Stephen King, eat your heart out
Stephen King’s long-running The Dark Tower series is equal parts Arthurian legend, part spaghetti Western, part science-fantasy, and part metafictional madness. What began as a 19-year-old boy’s attempt at creating his own Lord of the Rings turned into the hub of a shared universe for his many stories.
It may come as a surprise, then, to know that its equal on the screen isn’t necessarily the recent film adaptation, but rather a ballet-themed magical girl anime directed by the character designer for Magic Users’ Club. And with a name like Princess Tutu, you may not be expecting much in the way of action or drama. But our heroine’s toe shoes have barely hit the ground before the story is cracked wide open, with author intervention and rebellious characters for days.
That’s all well and good, but how serious am I when I say that Princess Tutu is our Dark Tower for the small screen? Damn serious is the answer—I don’t joke about magical girls or Stephen King.
A Crossroads for Storybook Characters
The Dark Tower series gathers much of its fan following from its status as a nexus for King’s other works. Read through the entirety of the series and you’ll encounter Father Callahan of Salem’s Lot, Ted Brautigan of Hearts in Atlantis, and Randall Flagg of pretty much everything else.
While Princess Tutu doesn’t tie into other creations by its staff, much of its cast consists of fictional characters from within the world of the series. Duck, a.k.a. Princess Tutu, is one herself, as is passive prettyboy Mytho.
With episodes inspired by classical music and ballet, we also run into characters from or inspired by stories from our own world. Ghostly lover Giselle makes an appearance, as does Beethoven’s heroic knight Egmont.
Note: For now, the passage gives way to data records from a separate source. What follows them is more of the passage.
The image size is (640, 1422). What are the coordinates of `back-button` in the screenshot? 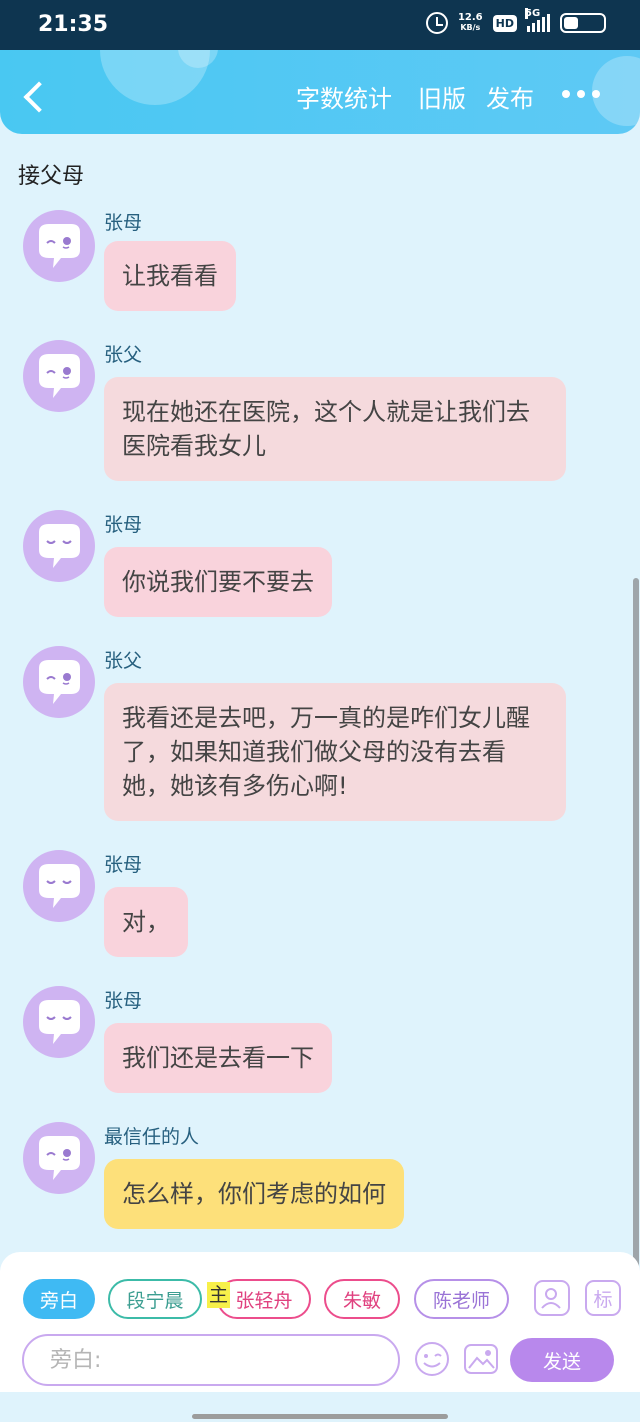 It's located at (35, 96).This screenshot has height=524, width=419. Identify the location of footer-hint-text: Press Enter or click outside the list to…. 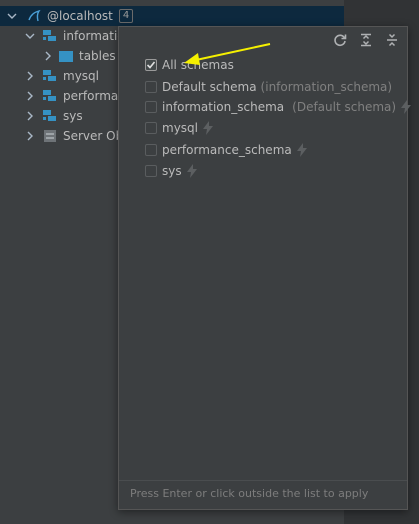
(250, 494).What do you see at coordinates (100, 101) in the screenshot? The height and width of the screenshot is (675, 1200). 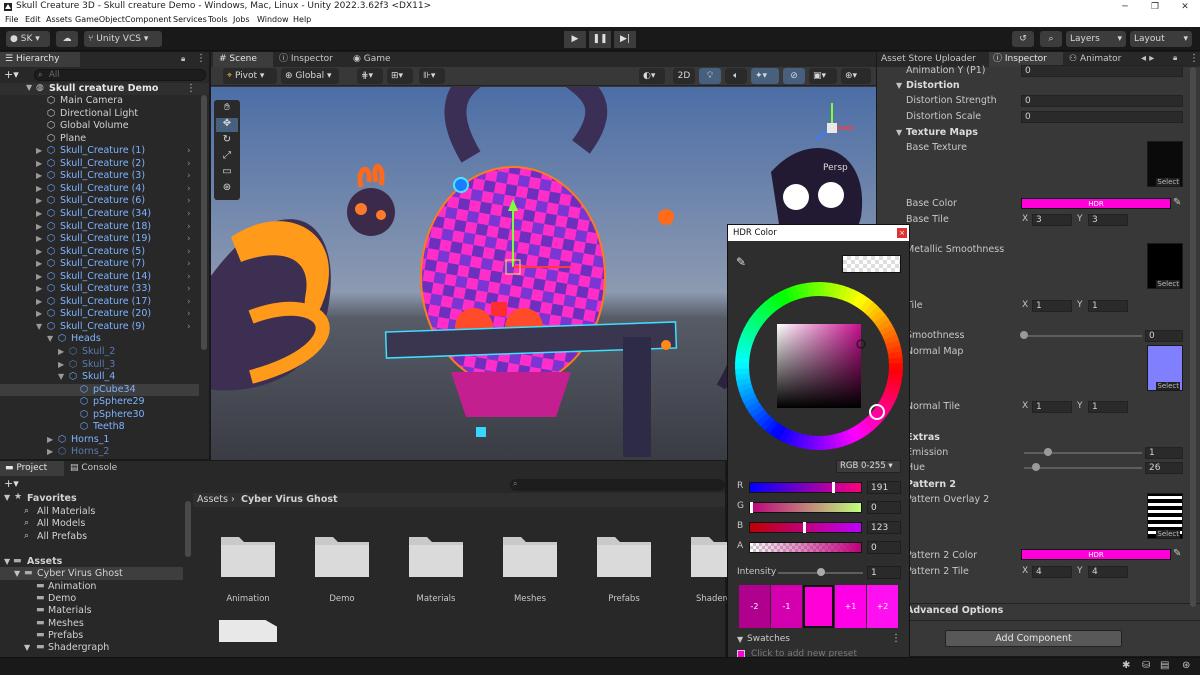 I see `hierarchy-row: ⬡ Main Camera` at bounding box center [100, 101]. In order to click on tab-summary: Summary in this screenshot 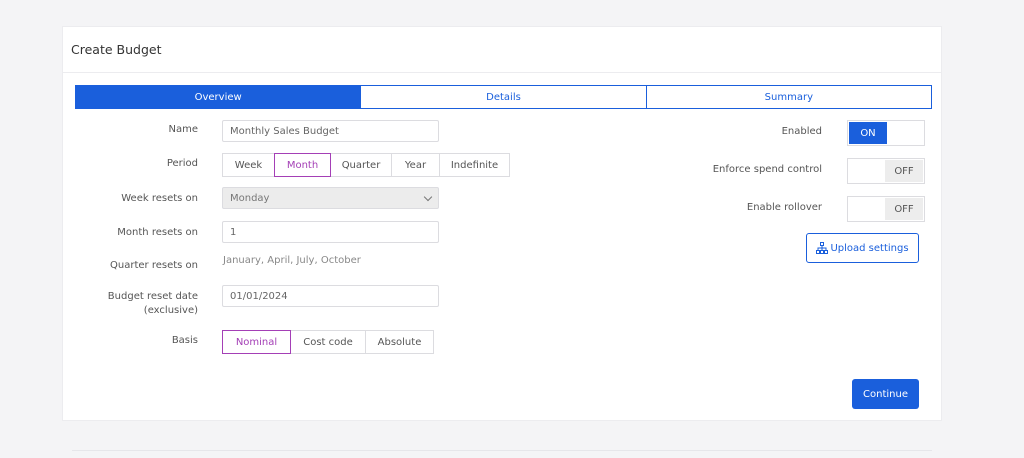, I will do `click(789, 97)`.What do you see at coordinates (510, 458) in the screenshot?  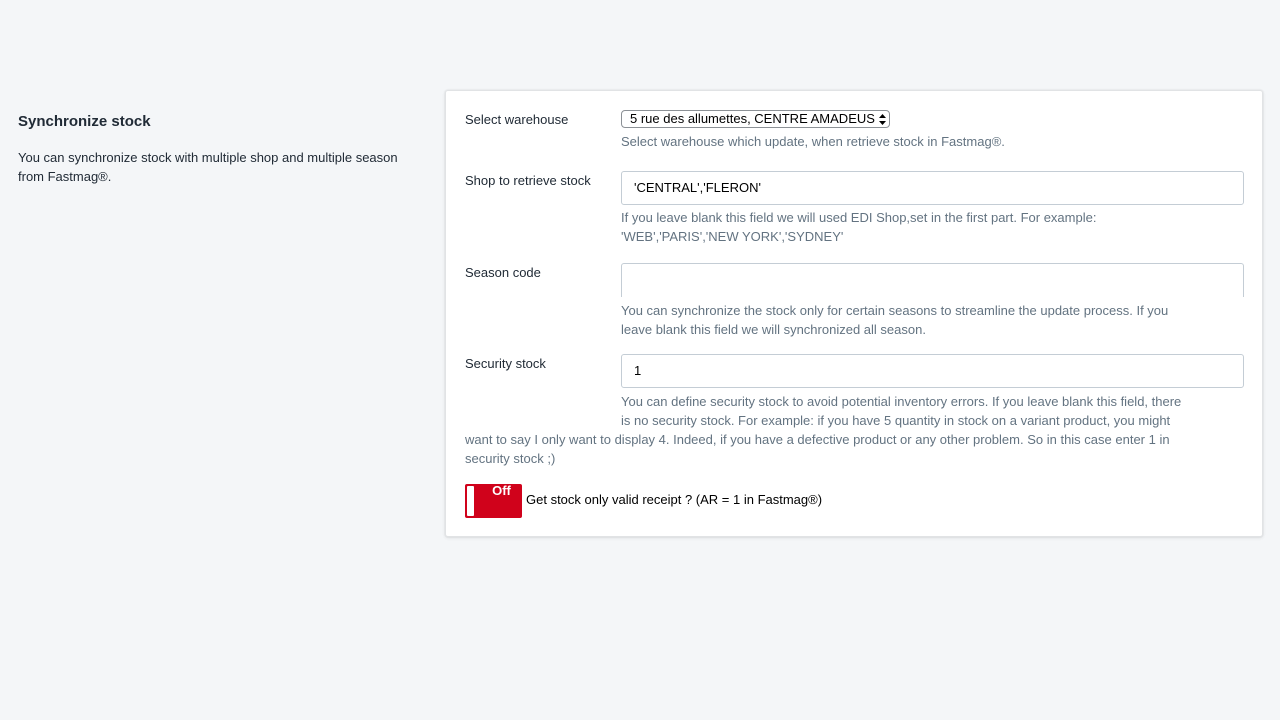 I see `security-help-line4: security stock ;)` at bounding box center [510, 458].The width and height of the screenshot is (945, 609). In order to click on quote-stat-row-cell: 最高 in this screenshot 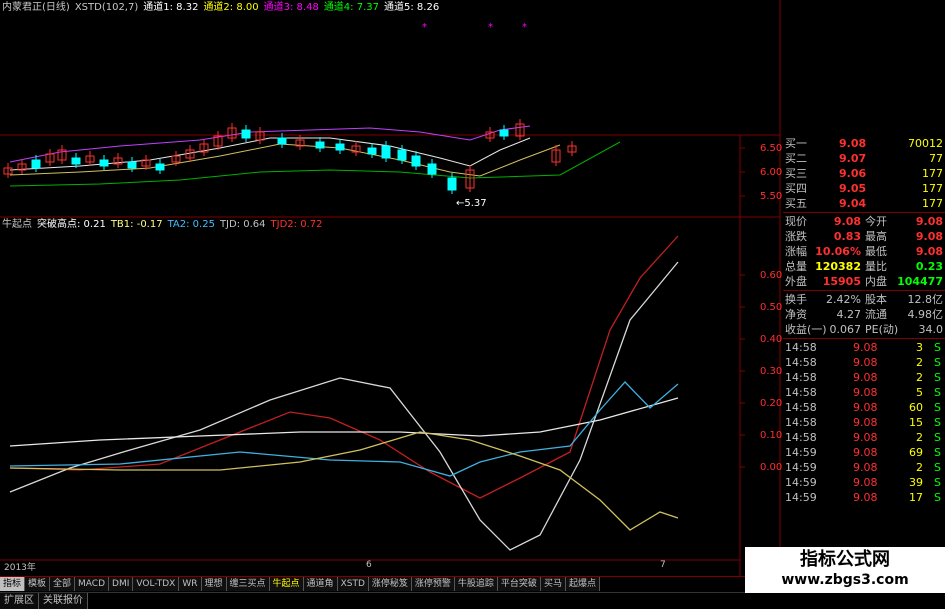, I will do `click(876, 236)`.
It’s also not hard to believe that Princess Tutu and her foil, Princess Kraehe, are new iterations of Odette and Odile from Swan Lake. Their respective costumes are largely based on the traditional outfits for the dual ballet role.
Writers suffer for their art, some more than others. In his book Song of Susannah, Stephen King becomes more connected than ever to the heroes of the Dark Tower series, even meeting some of them face-to-face at one point.
In the world of Princess Tutu, though, the author is far more direct. Fantasy author and all-around weird old dude Drosselmeyer is a constant presence in the life of Duck. He has no problem explaining his special brand of madness to her, either—he tortures his characters, like her and Mytho, because it’s fun and will make for a dramatic story. You know, typical writer stuff—kill your darlings and all that.
Drosselmeyer is more than just a crazy old author with a dangerous love of Break the Cutie plots and Duck Amuck, though. He’s got a history of his own, and it seems the events of Princess Tutu aren’t the first time his larger-than-life stories have made trouble.
Saving the World Is Just a Side Quest
Gunslinger Roland Deschain holds the fate of the multiverse in the palm of his one remaining good hand in King’s series, but all he wants to do is go see a tower. If he happens to help people and save all of existence along the way, that’s nice, I guess.
While Duck is not nearly so blasé about the fate of the world, she is similarly single-minded when it comes to her role as Princess Tutu. Granted, her role in the story as presented to her by Drosselmeyer is pretty straightforward—collect the shattered pieces of Mytho’s heart and return his memories to him, and also try not to blurt out that she’s in love with him or she’ll disappear in a flash of light.
There’s a lot on the table, though. Mytho isn’t just a fellow student at ballet, school: he’s a literal fairy tale prince, tasked with saving the world from a giant demon raven. It may seem straightfoward—Duck restores his heart, he regains his memories and fights the Raven—but it’s a little more complex than that.
For the majority of the series, everything Duck does is for love of Mytho. Every good story has character development, though—so, unlike Roland, she does eventually grasp just how essential her role is to the world around her, and not just to her personal bubble.
Author Kurt Vonnegut once expounded upon his relative powerlessness over his characters when writing books like Slaughterhouse-Five: “It wasn’t as though I was connected to them by steel wires. It was more as though I was connected to them by stale rubber bands.”
Though not stated in so many words, Stephen King makes similar feelings known about his Dark Tower cast. In one scene, King is hypnotized so that he will retain a connection to them at all times, and write about them even when he’s working on other stories. The metaphor is not subtle: the characters are in control.
It’s not uncommon for a character’s creations to seem to exert themselves as real people, going against a writer’s plans even as their story is being written. In the case of Princess Tutu, though, the situation is taken a step further—what happens when a character has had enough? You may think torturing them in the name of an exciting scene is a good idea, but what if they fight back?
At one point a character even fights fire with fire, picking up a pen and taking over their story in a very literal sense. By then, it’s long past being a case of how the characters feel about their own fates—they’re in full takeover mode.
Thanks to HIDIVE, the metafictional goodness that is Princess Tutu is now available to watch in its entirety. And while Duck may not remember the face of her father, she’s more than proven herself to be a worthy successor to King’s legendary Gunslinger—at least when it comes to taking control of her own story.